Many storage systems cram as many drives into a small space as possible. The earliest such systems put 42 or more 3.5″ hard drives into a four rack unit (4u) 19″ chassis. Next came 2.5″ drives, which require much less space. NVMe SSDs, with volumes less than a third of a 2.5″ SSD, could fit even more drives in a chassis only one rack unit high. With all that power, there are some trade offs in energy consumption and heating, which means new ways of designing the servers.

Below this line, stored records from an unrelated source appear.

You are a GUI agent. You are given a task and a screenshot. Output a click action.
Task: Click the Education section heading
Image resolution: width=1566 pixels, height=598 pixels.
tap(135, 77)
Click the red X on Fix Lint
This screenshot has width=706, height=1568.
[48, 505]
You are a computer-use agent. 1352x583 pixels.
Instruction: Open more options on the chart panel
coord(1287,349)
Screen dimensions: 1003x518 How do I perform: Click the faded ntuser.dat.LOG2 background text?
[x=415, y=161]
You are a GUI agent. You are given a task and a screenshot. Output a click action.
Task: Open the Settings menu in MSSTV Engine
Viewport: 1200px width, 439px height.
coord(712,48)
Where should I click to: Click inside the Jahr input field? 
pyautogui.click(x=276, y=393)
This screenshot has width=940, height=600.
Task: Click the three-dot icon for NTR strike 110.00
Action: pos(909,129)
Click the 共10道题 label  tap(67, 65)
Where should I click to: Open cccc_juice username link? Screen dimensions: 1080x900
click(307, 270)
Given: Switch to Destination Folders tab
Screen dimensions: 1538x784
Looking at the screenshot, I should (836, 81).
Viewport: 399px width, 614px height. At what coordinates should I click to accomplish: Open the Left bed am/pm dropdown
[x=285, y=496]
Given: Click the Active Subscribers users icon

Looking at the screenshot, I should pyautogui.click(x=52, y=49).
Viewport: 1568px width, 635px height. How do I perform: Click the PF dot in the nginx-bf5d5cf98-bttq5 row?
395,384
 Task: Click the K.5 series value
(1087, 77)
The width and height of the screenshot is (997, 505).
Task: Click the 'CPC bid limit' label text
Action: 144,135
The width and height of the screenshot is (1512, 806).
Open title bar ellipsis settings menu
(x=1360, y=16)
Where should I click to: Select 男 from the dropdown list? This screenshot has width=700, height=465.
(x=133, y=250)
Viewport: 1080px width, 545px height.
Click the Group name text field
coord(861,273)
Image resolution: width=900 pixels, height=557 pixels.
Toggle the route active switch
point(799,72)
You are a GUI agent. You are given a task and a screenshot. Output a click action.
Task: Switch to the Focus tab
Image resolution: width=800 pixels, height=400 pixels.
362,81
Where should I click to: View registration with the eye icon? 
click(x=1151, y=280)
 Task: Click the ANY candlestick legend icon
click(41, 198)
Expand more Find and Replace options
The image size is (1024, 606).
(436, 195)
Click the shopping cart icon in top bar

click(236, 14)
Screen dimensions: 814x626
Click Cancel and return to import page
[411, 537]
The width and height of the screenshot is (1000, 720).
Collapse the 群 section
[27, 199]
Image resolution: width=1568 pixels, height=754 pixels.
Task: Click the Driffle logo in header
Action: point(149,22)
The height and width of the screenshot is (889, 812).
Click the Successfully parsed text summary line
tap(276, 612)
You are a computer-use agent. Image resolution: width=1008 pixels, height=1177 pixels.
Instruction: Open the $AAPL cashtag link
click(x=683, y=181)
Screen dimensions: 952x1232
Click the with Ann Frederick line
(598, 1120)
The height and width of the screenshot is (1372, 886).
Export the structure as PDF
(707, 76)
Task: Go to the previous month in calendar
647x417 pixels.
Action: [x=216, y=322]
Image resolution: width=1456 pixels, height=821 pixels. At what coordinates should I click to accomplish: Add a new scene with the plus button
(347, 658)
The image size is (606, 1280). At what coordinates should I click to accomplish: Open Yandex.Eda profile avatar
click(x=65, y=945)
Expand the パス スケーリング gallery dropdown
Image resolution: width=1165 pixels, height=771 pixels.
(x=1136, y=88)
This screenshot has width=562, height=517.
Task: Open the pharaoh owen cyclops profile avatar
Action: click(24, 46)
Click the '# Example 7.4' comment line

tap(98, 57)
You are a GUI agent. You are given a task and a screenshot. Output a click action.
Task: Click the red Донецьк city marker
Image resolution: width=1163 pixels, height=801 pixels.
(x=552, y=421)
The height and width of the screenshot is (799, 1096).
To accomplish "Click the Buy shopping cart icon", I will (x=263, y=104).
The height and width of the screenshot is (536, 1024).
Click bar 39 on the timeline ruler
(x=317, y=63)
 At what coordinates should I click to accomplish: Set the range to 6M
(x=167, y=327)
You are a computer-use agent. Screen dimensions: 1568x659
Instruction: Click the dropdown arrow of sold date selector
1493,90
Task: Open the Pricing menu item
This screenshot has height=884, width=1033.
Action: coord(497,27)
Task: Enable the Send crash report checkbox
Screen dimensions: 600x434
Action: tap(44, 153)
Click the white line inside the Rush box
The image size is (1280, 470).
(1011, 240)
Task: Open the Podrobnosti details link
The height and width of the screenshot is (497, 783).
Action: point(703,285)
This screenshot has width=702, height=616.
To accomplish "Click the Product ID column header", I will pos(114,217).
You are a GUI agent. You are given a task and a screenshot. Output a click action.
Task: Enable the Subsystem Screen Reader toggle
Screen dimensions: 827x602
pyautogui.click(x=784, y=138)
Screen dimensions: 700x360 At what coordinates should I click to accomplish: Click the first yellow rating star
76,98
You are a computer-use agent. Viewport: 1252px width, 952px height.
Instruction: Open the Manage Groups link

Since data center storage systems, including clustered object storage, storage area networks and cloud storage systems, are being accessed by many servers simultaneously, each server normally has one or more queues of storage requests waiting to be serviced by the system. Since NVMe supports 64k (65,536) queues, it can easily handle lots of simultaneous requests.

As storage vendors work out how to handle large groups of NVMe drives, the rest of the groundwork has been laid to create storage systems with radically higher performance and capacity to meet the ever-growing needs of computer networks. Enterprise-class NVMe PCIe SSDs like the Samsung 950 PRO provide huge increases in performance, with lower energy consumption and cooling requirements.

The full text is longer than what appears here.